This forum has been archived. All content is frozen. Please use KDE Discuss instead.
Please use bugs.kde.org for bug reports or feature requests. Development related questions should be directed to the okular-devel mailing list.

okular and ocr: the mystery

Tags: None
(comma "," separated)
linnit
Registered Member
Posts
4
Karma
0

okular and ocr: the mystery

Fri Apr 02, 2010 6:17 am
I just downloaded a bunch of free public domain books from archive.org. They're available as pdf files that contain scanned images from the original book. I seem to remember trying to select, copy and paste sections of text from those images a while back using Okular and was only presented with Image related options on the context menu.

Image
Copy to clipboard
Copy to file

After trying again today to select and copy sections of text from those pdfs using Okular I am now presented with Text options on the context menu. These are still scanned images so the only way I could be copying text from these pdfs is if Okular is performing ocr on the selected area. So what exactly is happening? Does Okular use an external ocr application to process selected areas?

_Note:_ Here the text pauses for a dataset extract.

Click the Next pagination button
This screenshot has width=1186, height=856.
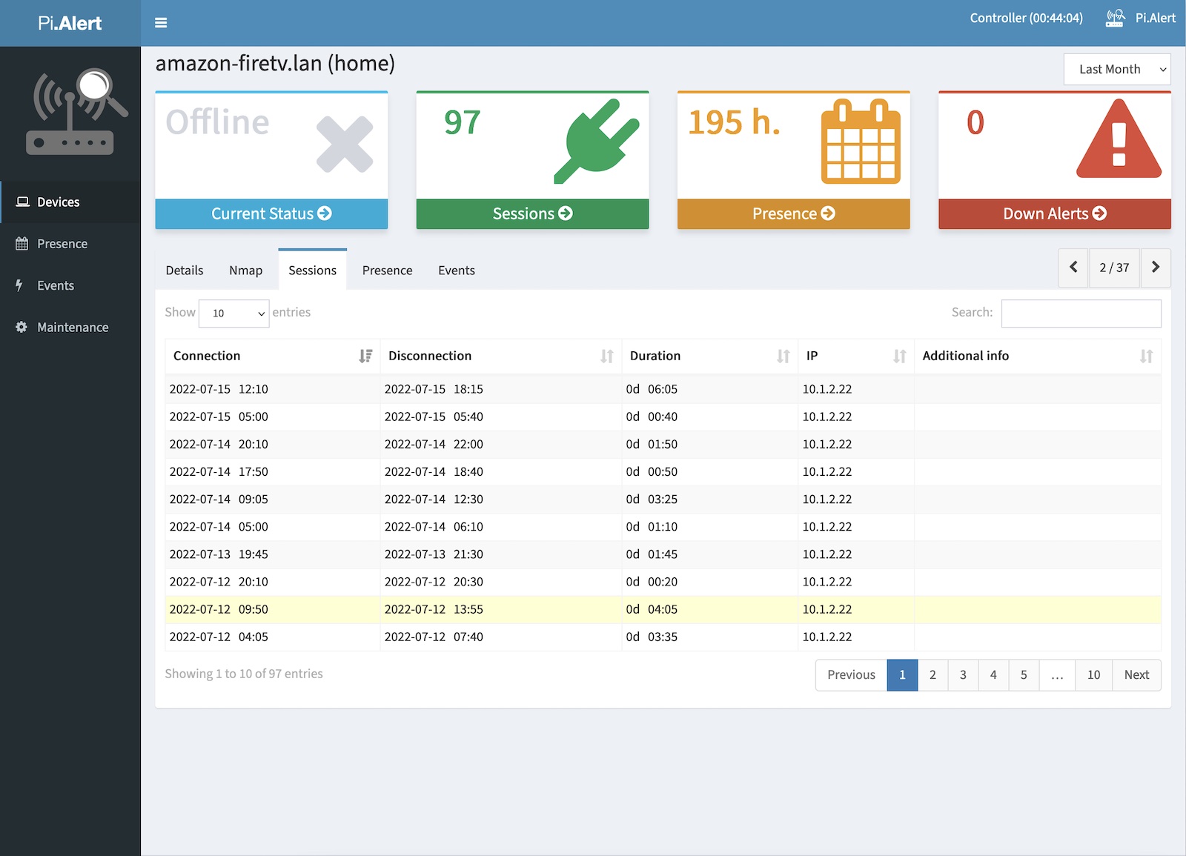(x=1136, y=675)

You can test this issue with the following pdfs. For an example try selecting some text on page 50 in both files and then copy the text.

http://www.archive.org/download/occultj ... 00lowe.pdf

http://www.archive.org/download/etidorh ... 00lloy.pdf
plcl
Registered Member
Posts
9
Karma
0

Re: okular and ocr: the mystery

Fri Apr 02, 2010 8:55 am
Even more magical: search for some word, like "Tokyo", in the book "Occult Japan".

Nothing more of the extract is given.